Benchmarks are struggling to maintain up with advancing AI mannequin capabilities and the Humanity’s Final Examination mission needs your assist to repair this.
The mission is a collaboration between the Middle for AI Security (CAIS) and AI knowledge firm Scale AI. The mission goals to measure how shut we’re to reaching expert-level AI techniques, one thing current benchmarks aren’t able to.
OpenAI and CAIS developed the favored MMLU (Large Multitask Language Understanding) benchmark in 2021. Again then, CAIS says, “AI systems performed no better than random.”
The spectacular efficiency of OpenAI’s o1 mannequin has “destroyed the most popular reasoning benchmarks,” based on Dan Hendrycks, government director of CAIS.
As soon as AI fashions hit 100% on the MMLU, how will we measure them? CAIS says “Existing tests now have become too easy and we can no longer track AI developments well, or how far they are from becoming expert-level.”
Once you see the leap in benchmark scores that o1 added to the already spectacular GPT-4o figures, it received’t be lengthy earlier than an AI mannequin aces the MMLU.
That is objectively true. pic.twitter.com/gorahh86ee
— Ethan Mollick (@emollick) September 17, 2024
Humanity’s Final Examination is asking folks to submit questions that might genuinely shock you if an AI mannequin delivered the right reply.
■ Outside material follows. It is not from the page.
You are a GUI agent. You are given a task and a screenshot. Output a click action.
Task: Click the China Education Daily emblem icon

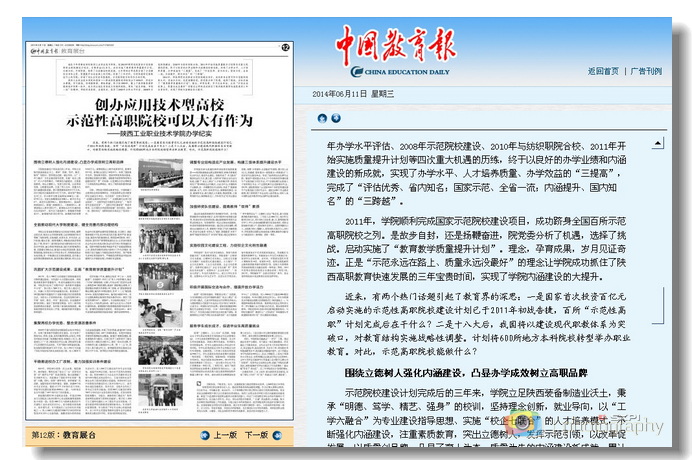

They need PhD degree examination questions, not the ‘how many Rs in Strawberry’ kind that journey up some fashions.
Scale defined that “As existing tests become too easy, we lose the ability to distinguish between AI systems which can ace undergrad exams, and those which can genuinely contribute to frontier research and problem solving.”
You probably have an authentic query that would stump a complicated AI mannequin then you may have your identify added as a co-author of the mission’s paper and share in a pool of $500,000 that shall be awarded to the very best questions.
To offer you an thought of the extent the mission is aiming at Scale defined that “if a randomly selected undergraduate can understand what is being asked, it is likely too easy for the frontier LLMs of today and tomorrow.”
There are just a few fascinating restrictions on the sorts of questions that may be submitted. They don’t need something associated to chemical, organic, radiological, nuclear weapons, or cyberweapons used for attacking crucial infrastructure.
In the event you suppose you’ve obtained a query that meets the necessities then you’ll be able to submit it right here.